Last year global beer giant SABMiller announced ambitious new sustainability targets that the company plans to meet by 2020—targets including a reduced carbon footprint, reducing waste, and supporting more sustainable and responsible land use among its facilities and suppliers. Right now South African Breweries (SAB), an integral part of SABMiller, is moving forward with these initiatives through the launch of the “Better Barley Better Beer” program, which aims to help its barley suppliers develop more sustainable production methods.
According to a press release from SAB, the –created in partnership with the World Wildlife Fund for Nature of South Africa (WWF-SA)—enlists 102 emerging farmers tending to more than a thousand hectares of irrigated land in and around Taung, a city in South Africa’s North West province. The program will focus on education and improvements in issues like water reduction, ecosystem protection, defense against invasive plant species, and attention to soil health, with an overarching goal of improving carbon footprints.
“Supporting the growth of emerging, small scale producers and their migration into the mainstream agricultural sector is a critical area of focus for SAB,” said Thinus van Schoor, General Manager SAB Maltings and Hop Farms, in the SAB press release. “We are developing and supporting a sustainable, reliable and commercially competitive local agricultural footprint able to provide SAB with its total raw material requirement. This will help to create jobs, strengthen the local economy and build SAB’s supply chain.”
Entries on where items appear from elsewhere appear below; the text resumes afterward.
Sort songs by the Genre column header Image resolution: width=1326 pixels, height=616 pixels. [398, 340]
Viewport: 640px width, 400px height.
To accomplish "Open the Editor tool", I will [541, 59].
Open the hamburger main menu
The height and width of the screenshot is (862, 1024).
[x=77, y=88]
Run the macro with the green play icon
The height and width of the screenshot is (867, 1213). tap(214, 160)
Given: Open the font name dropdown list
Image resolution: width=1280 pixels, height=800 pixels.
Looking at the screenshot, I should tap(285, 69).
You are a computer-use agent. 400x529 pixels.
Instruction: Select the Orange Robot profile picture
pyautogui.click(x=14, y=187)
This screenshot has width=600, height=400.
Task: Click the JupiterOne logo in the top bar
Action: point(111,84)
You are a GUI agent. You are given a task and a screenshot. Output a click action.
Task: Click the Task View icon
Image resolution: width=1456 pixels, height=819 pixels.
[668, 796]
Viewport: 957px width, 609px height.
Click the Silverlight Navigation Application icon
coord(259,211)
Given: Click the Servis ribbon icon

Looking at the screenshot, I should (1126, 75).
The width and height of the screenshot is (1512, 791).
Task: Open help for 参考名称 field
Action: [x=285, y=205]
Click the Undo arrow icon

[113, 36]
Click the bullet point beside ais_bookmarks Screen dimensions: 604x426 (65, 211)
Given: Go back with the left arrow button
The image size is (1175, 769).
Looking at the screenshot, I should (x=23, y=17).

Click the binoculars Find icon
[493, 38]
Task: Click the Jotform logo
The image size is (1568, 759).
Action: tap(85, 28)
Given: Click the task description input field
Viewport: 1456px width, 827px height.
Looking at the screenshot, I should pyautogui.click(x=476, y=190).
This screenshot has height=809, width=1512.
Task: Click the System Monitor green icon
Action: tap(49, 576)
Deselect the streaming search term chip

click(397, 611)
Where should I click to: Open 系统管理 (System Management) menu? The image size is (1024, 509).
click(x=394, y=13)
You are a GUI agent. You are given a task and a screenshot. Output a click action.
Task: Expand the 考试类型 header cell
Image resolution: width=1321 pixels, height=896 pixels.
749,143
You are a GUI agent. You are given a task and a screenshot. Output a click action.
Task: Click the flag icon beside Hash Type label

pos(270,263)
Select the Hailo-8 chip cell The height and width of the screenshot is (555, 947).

The program is one of mutual benefit for both the farmers and SAB. By growing more sustainably, the farmers will be able to boost profitability and strengthen production for years to come. On the other hand, SAB will be able to secure a stronger and more reliable supply chain. After all, grain is a key ingredient for beer production, and farmers in Taung provide SAB with around 7 percent of the total irrigated barley crop produced—they also provide SAB with around 10,000 tons of corn, or around 6 percent of the brewing company’s corn demand. The success of this project will be a success for both parties, and for futures in South Africa agriculture.